Who it is for
The Stepping Stones training package has a human-rights approach, based on the understanding that we all share certain challenges in our lives, which the package aims to help us address. While the principle of non-discrimination is fundamental to Stepping Stones, the package can also be used to focus on the specific needs of particular groups, as discussed below.

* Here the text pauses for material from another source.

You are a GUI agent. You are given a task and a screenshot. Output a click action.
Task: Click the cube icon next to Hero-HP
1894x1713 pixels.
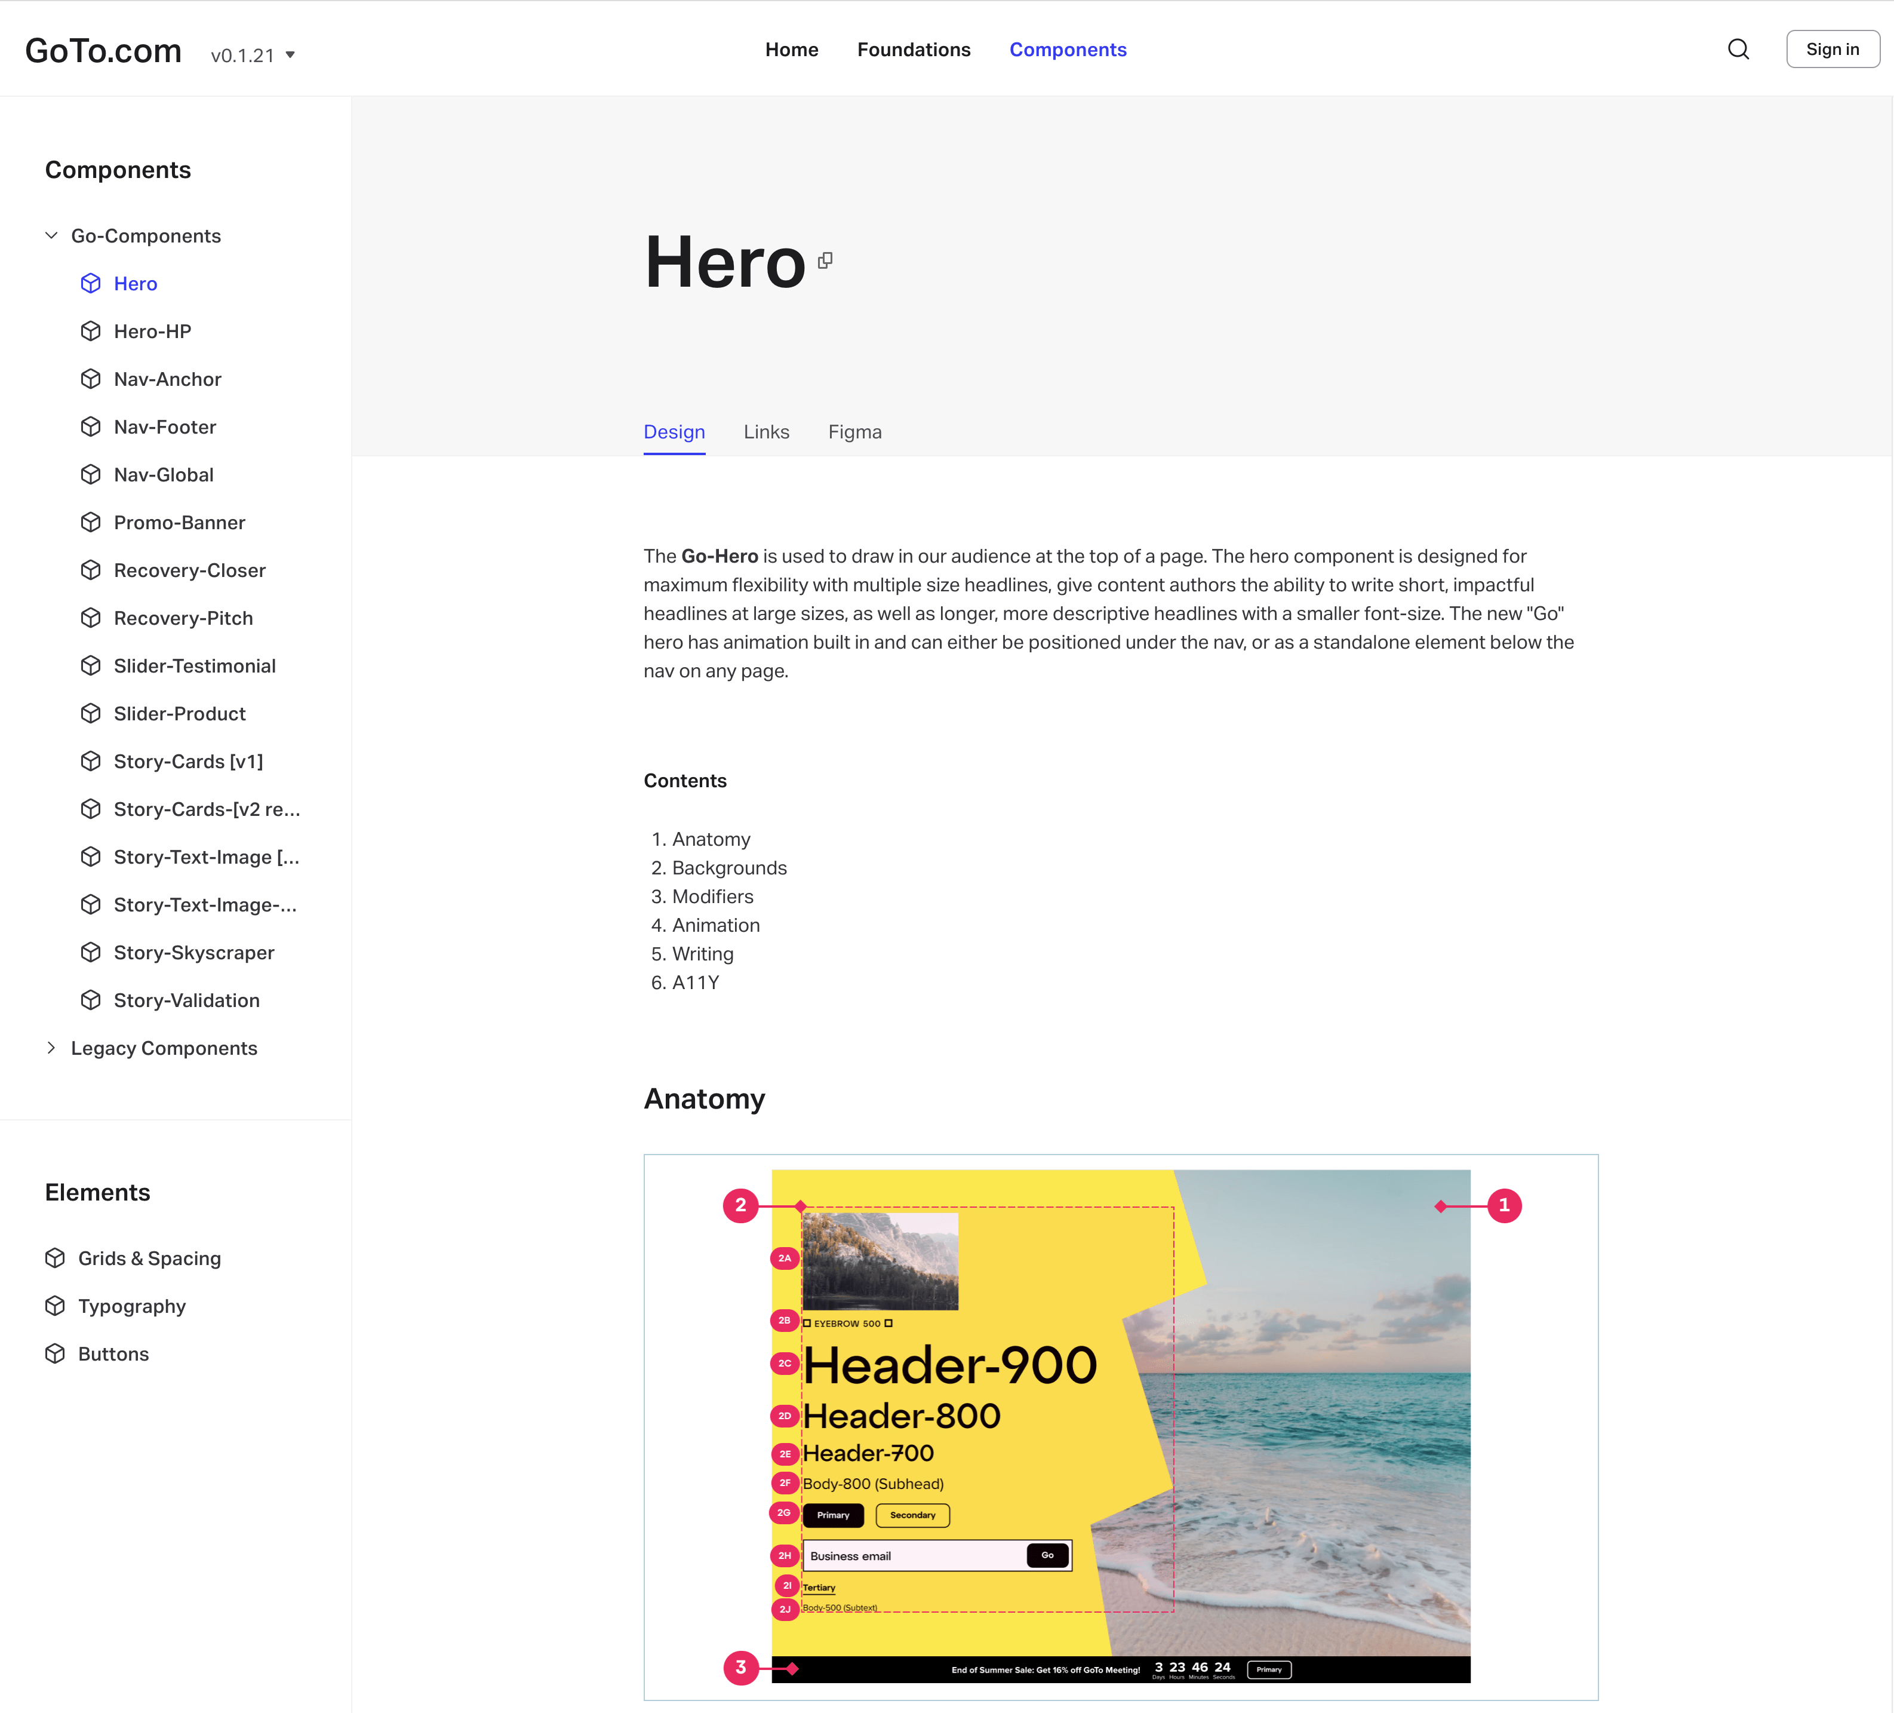tap(90, 332)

Working with the whole community
From the outset, Stepping Stones takes the standpoint that we are all affected by HIV, its causes and its consequences, and that therefore the only effective response to the virus is going to be a collective one. In adopting its human rights approach from the start, it is careful not to distinguish between those who are already living with HIV and those who may not be. Instead, it aims to break down the barriers between “us” and “them” which many HIV prevention programmes still inadvertently promote. A sizeable number of community members in many countries where Stepping Stones is used are already living with HIV or have relatives with HIV. People with HIV often feel isolated and stigmatised by such programmes, especially if they just concentrate on how not to acquire the virus. It is highly important, therefore, to cultivate and nurture this inclusive approach to this work, so that everybody feels cared for, respected and valued by their community, no matter what their status may be.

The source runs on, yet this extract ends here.